Discover Andrew Huberman’s NSDR to relax now

A lot of us struggle to relax in the modern world, this may be due to chronic stress, anxiety, overworking, or a combination of them all. Andrew Huberman’s NSDR could be an effective way to practice conscious body relaxation to give yourself the rest you deserve and most likely need.

In this post we’re going to cover, who is Andrew Huberman, what exactly is non-sleep deep rest (NSDR), how we can practice NSDR, and its impact on sleep, productivity, and stress.

Who is Andrew Huberman?

Andrew Huberman is a neuroscientist and professor at Stanford School of Medicine. Andrew is best known for his podcast, Huberman Lab, which launched in 2021 and has grown exponentially in popularity. He has been featured on other famous podcast platforms including the Joe Rogan Experience.

Huberman has made many impactful scientific contributions to brain function & development and neural plasticity, which is the nervous system’s ability to reprogram itself to a new set of behaviours and skills.

Part of Huberman’s approach to his communication is translating neuroscience into positive habits that can be used in our day-to-day lives. Huberman has brought great awareness to some important topics including:

What is NSDR?

Non-sleep deep rest is a technique to achieve deep relaxation within the mind and body. This approach was developed by Dr. Andrew Huberman, and involves controlled breathing and conscious body awareness to enable a state of great relaxation. NSDR’s main benefits are reduced anxiety and stress, improved energy and focus, and better well-being overall.

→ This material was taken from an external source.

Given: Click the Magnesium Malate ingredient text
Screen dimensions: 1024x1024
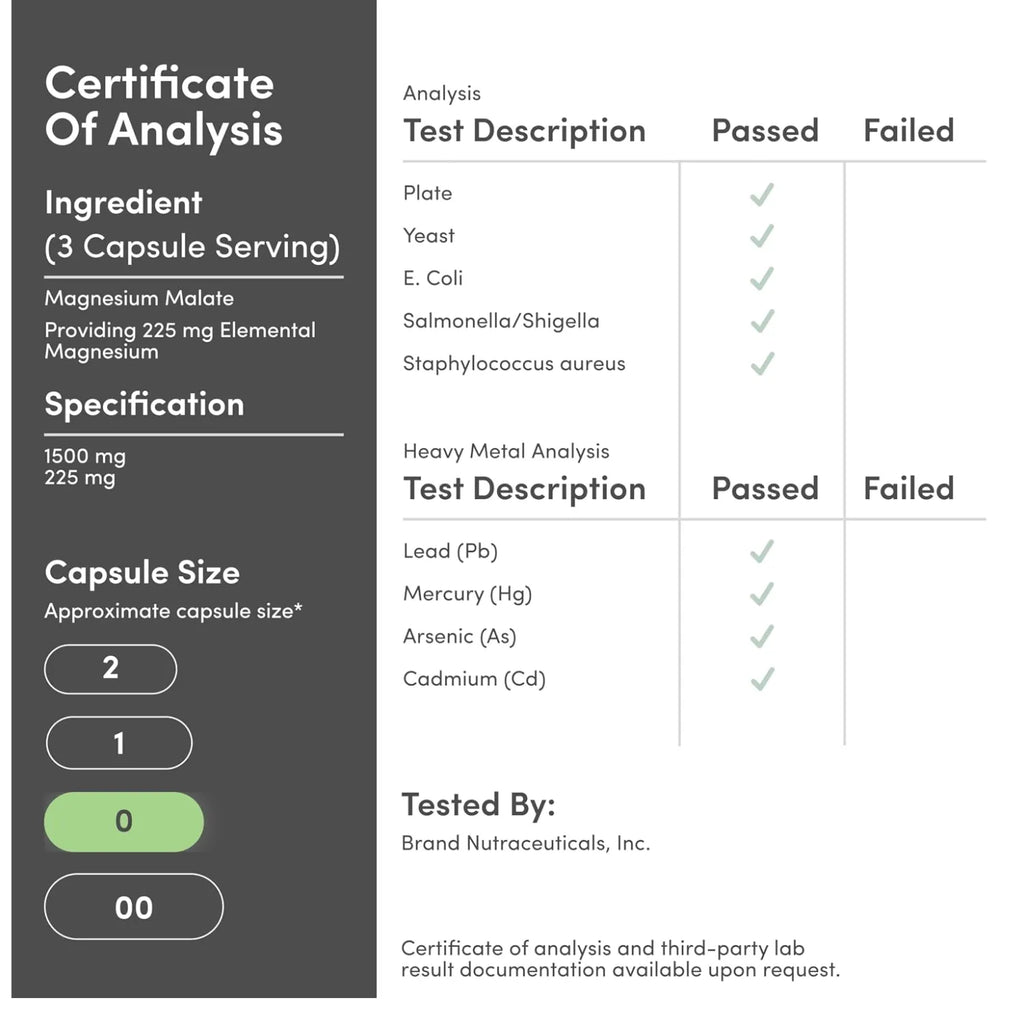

The NSDR practice is a type of meditation and can also be known as yoga nidra, the practice is carried out whilst maintaining consciousness. NSDR can shift us from a state of stress to a state of deep relaxation by activating our parasympathetic nervous system and triggering the release of serotonin. This practice has been known to improve the quality of sleep, memory, and cognitive function.

How to practice NSDR

Practicing NSDR is not overly complicated, it involves simply getting comfortable and repeating a series of breathing exercises with long exhalations through the mouth, paired with scanning the body to enable progressive muscle relaxation.

The ultimate goal is to attain a state of awareness where the mind and body are at complete rest whilst still being conscious. Some people practice NSDR before bed to allow for a better quality of sleep.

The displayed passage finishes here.